**WHAT IS BEING ASKED:** When the line containing "Trước Bài viết (32, 2461)" is reached, begin reproducing lines exactly and continue through the last line of the records below.

**SUPPLIED DATA:**
* * * * * * *

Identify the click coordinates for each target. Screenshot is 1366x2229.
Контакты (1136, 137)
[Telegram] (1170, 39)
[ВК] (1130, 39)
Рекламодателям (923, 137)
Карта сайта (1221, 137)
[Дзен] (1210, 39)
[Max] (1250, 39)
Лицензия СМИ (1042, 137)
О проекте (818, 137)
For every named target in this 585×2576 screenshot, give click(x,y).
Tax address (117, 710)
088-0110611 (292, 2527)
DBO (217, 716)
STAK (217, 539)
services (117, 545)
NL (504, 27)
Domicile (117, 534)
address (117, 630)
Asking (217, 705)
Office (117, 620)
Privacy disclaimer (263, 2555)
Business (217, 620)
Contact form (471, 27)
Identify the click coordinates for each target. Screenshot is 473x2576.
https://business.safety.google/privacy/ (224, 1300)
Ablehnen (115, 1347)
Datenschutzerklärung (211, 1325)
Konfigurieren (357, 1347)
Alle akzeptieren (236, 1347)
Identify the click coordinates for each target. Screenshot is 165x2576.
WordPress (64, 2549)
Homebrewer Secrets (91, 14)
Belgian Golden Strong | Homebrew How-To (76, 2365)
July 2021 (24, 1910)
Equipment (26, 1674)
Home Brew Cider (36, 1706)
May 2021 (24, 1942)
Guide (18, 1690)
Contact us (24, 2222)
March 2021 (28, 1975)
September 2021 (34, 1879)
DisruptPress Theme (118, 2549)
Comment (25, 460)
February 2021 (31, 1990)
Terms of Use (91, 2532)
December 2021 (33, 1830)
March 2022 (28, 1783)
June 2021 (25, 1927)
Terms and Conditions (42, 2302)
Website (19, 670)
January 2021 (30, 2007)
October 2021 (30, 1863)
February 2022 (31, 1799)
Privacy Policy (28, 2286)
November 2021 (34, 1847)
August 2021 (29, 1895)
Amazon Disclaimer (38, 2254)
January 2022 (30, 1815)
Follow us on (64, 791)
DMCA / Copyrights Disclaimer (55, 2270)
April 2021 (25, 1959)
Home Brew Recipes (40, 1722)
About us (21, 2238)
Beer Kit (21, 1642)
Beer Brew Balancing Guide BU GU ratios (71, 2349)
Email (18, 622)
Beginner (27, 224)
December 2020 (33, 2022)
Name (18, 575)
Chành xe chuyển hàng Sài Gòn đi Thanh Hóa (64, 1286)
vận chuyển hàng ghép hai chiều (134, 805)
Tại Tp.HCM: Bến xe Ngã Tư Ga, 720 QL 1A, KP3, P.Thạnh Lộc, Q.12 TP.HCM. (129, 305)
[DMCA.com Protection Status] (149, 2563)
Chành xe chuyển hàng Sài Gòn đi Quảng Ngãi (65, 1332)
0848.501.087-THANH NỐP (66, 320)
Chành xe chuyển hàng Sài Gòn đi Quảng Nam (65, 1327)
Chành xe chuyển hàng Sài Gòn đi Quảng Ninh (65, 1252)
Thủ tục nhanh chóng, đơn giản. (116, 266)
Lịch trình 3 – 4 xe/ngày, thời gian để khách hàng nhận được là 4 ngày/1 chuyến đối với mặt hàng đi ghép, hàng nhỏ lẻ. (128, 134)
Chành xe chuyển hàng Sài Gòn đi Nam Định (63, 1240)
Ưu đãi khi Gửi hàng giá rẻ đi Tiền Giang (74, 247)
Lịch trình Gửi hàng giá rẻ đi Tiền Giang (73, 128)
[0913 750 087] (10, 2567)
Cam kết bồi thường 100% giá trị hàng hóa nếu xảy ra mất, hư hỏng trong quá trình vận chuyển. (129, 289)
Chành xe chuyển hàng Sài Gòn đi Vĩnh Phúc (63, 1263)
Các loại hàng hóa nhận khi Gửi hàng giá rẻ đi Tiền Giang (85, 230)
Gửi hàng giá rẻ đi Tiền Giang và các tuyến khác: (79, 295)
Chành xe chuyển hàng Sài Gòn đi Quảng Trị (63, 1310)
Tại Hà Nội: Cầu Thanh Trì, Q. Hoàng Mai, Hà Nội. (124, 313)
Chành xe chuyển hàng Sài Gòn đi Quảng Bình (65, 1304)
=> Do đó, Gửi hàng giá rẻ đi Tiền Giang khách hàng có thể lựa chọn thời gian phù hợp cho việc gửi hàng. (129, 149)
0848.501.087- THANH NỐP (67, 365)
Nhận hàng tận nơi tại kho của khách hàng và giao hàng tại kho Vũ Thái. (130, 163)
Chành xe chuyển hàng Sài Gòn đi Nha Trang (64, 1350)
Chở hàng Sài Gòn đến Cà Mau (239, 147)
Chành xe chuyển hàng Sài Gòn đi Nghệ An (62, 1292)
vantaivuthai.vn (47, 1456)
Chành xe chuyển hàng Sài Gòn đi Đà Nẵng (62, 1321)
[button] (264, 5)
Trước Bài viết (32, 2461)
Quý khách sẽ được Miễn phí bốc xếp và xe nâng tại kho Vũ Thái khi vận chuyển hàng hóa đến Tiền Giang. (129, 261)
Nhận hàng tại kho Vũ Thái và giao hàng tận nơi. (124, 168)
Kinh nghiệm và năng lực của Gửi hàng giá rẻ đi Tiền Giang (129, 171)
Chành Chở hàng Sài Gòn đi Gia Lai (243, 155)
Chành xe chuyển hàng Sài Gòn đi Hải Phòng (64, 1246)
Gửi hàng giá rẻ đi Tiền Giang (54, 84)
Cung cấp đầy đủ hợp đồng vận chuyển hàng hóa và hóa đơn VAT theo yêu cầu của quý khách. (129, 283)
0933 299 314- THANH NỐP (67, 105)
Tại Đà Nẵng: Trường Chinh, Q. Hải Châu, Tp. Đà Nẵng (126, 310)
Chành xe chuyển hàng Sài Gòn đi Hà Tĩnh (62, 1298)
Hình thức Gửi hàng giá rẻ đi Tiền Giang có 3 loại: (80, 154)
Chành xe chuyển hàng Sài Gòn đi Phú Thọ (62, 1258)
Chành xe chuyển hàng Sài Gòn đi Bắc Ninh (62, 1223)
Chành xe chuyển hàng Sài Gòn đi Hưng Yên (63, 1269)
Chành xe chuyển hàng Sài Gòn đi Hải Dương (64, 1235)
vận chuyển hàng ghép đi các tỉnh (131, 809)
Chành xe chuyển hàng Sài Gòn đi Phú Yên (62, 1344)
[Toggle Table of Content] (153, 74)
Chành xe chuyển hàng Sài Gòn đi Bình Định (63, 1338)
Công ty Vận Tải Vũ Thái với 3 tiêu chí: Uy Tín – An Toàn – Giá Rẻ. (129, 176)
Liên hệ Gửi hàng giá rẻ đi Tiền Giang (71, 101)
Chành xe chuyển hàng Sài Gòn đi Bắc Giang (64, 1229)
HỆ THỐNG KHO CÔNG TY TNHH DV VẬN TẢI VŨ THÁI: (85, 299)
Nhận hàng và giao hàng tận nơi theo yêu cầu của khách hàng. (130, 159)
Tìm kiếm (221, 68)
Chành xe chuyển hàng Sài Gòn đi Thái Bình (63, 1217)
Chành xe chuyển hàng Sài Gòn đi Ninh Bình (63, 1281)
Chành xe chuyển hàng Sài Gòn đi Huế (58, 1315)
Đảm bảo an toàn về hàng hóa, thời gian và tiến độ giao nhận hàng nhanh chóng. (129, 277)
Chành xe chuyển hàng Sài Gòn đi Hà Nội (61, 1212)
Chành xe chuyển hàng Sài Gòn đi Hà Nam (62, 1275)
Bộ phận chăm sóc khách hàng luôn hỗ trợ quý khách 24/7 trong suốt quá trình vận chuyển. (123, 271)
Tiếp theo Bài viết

* * * * * * *

**ANSWER SPACE:**
Trước Bài viết (32, 2461)
Quý khách sẽ được Miễn phí bốc xếp và xe nâng tại kho Vũ Thái khi vận chuyển hàng hóa đến Tiền Giang. (129, 261)
Nhận hàng tại kho Vũ Thái và giao hàng tận nơi. (124, 168)
Kinh nghiệm và năng lực của Gửi hàng giá rẻ đi Tiền Giang (129, 171)
Chành Chở hàng Sài Gòn đi Gia Lai (243, 155)
Chành xe chuyển hàng Sài Gòn đi Hải Phòng (64, 1246)
Gửi hàng giá rẻ đi Tiền Giang (54, 84)
Cung cấp đầy đủ hợp đồng vận chuyển hàng hóa và hóa đơn VAT theo yêu cầu của quý khách. (129, 283)
0933 299 314- THANH NỐP (67, 105)
Tại Đà Nẵng: Trường Chinh, Q. Hải Châu, Tp. Đà Nẵng (126, 310)
Chành xe chuyển hàng Sài Gòn đi Hà Tĩnh (62, 1298)
Hình thức Gửi hàng giá rẻ đi Tiền Giang có 3 loại: (80, 154)
Chành xe chuyển hàng Sài Gòn đi Phú Thọ (62, 1258)
Chành xe chuyển hàng Sài Gòn đi Bắc Ninh (62, 1223)
Chành xe chuyển hàng Sài Gòn đi Hưng Yên (63, 1269)
Chành xe chuyển hàng Sài Gòn đi Hải Dương (64, 1235)
vận chuyển hàng ghép đi các tỉnh (131, 809)
Chành xe chuyển hàng Sài Gòn đi Phú Yên (62, 1344)
[Toggle Table of Content] (153, 74)
Chành xe chuyển hàng Sài Gòn đi Bình Định (63, 1338)
Công ty Vận Tải Vũ Thái với 3 tiêu chí: Uy Tín – An Toàn – Giá Rẻ. (129, 176)
Liên hệ Gửi hàng giá rẻ đi Tiền Giang (71, 101)
Chành xe chuyển hàng Sài Gòn đi Bắc Giang (64, 1229)
HỆ THỐNG KHO CÔNG TY TNHH DV VẬN TẢI VŨ THÁI: (85, 299)
Nhận hàng và giao hàng tận nơi theo yêu cầu của khách hàng. (130, 159)
Tìm kiếm (221, 68)
Chành xe chuyển hàng Sài Gòn đi Thái Bình (63, 1217)
Chành xe chuyển hàng Sài Gòn đi Ninh Bình (63, 1281)
Chành xe chuyển hàng Sài Gòn đi Huế (58, 1315)
Đảm bảo an toàn về hàng hóa, thời gian và tiến độ giao nhận hàng nhanh chóng. (129, 277)
Chành xe chuyển hàng Sài Gòn đi Hà Nội (61, 1212)
Chành xe chuyển hàng Sài Gòn đi Hà Nam (62, 1275)
Bộ phận chăm sóc khách hàng luôn hỗ trợ quý khách 24/7 trong suốt quá trình vận chuyển. (123, 271)
Tiếp theo Bài viết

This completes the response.